The 2025 Security Studies Simulation will tackle a series of challenging scenarios centered around the effects of global warming in the Arctic.

This all-day event at the Hopkins Bloomberg Center will bring together 60 participants, including MA in Global Security Studies students, selected faculty, alumni, practitioners, and private sector experts. Organized by Program Director Stephen Grenier, the exercise leverages Valens Games’ expertise as a company that combines storytelling, complex decision-making, and intricate world-building through war games and simulations.

Participants will be divided into teams representing different countries and will call on their critical-thinking and crisis management skills to arrive at foreign policy decisions under conditions of strategic and bureaucratic uncertainty. In addition, the simulation will provide mentoring and networking opportunities for Johns Hopkins’ students, including those from the School of Advanced International Studies and the Whiting School of Engineering.
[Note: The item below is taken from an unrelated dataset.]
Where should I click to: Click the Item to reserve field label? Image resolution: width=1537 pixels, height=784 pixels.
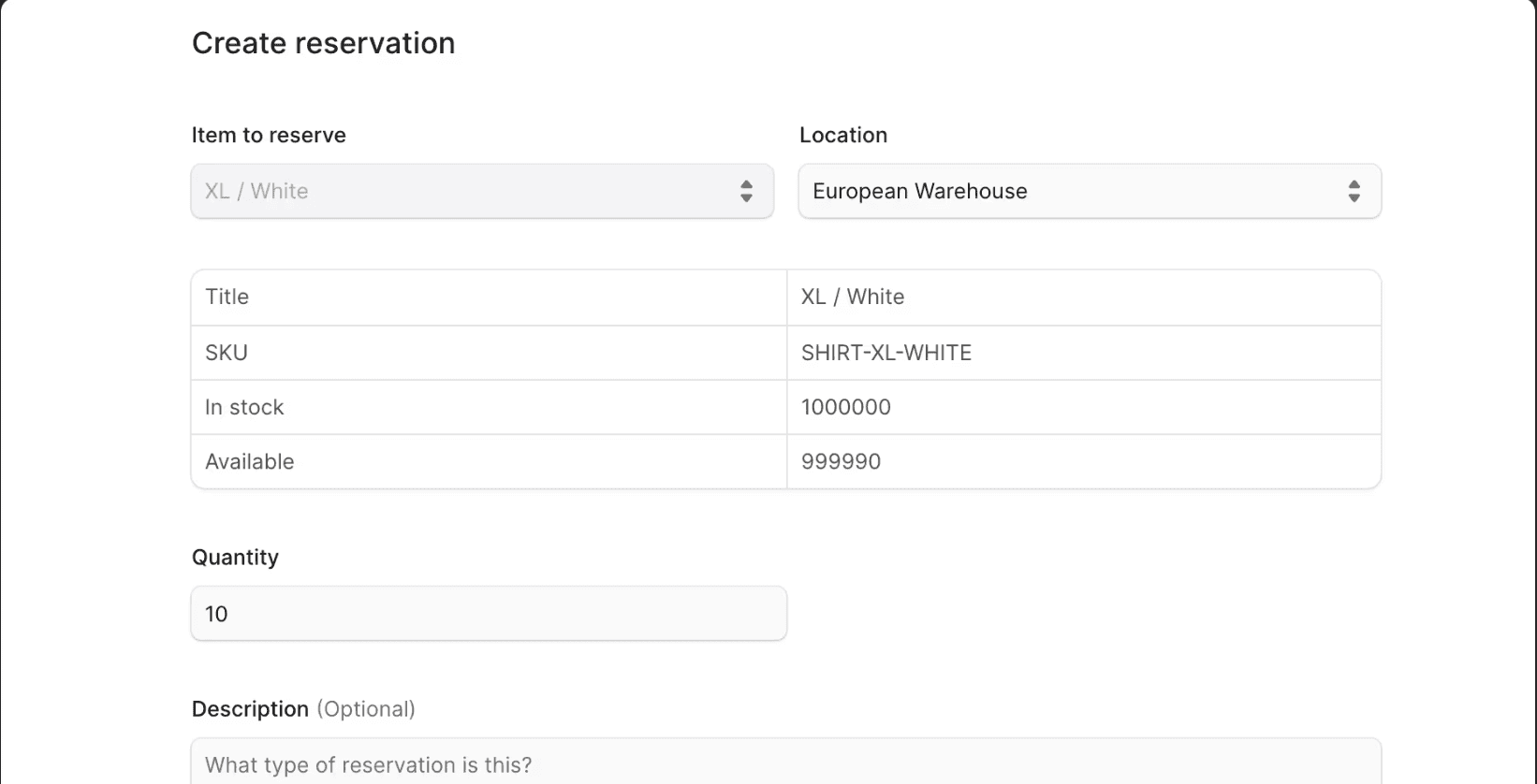(269, 135)
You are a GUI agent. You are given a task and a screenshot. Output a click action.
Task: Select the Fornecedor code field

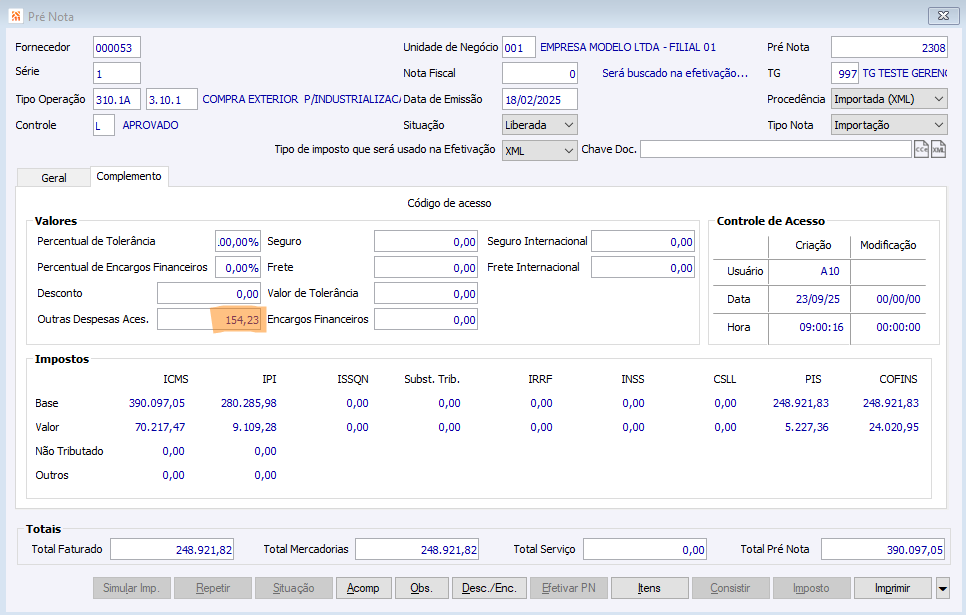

“Simulation is a tool used frequently in business, government, and international relations to think through potential scenarios and to call on decision-making capabilities to problem solve complicated issues.” Grenier said. “In this specific simulation, participants will factor in the growing adverse effects of global warming to make decisions about a number of potential real-life scenarios that could bring with them huge geopolitical ramifications.”

Some of the event’s scenarios will have participants brainstorming solutions for a number of potential challenges. As the Arctic waters warm and sea lanes open, how will leaders handle the competition among countries who are able to move more quickly into the region to access natural resources, like oil, that are now untapped under the water? As maritime and air traffic increases, how does this impact the need for search and rescue missions? As shipping costs are reduced, how will leaders manage the desire of companies who seek to relocate to the area? Thinning sea ice will prompt dozens of other potential areas of concern that will be addressed in the simulation.

“Areas like the Arctic have not traditionally been a political battlefield, but increasingly, as climate changes and sea levels rise, a desire to claim the region’s now more accessible resources are becoming more prevalent,” Grenier said. “It is horrendous, and it is unfortunate that people are ignoring, and even denying, the effects of global warming. It is not just about political gains. We are all going to suffer, and the threat may be even higher than nuclear war because the damage from global warming may not be reversible. Millions of people will die from global warming. This simulation will give our students the ability to translate the theory that they learn in the classroom to a practical application that could contribute to a much larger and necessary conversation.”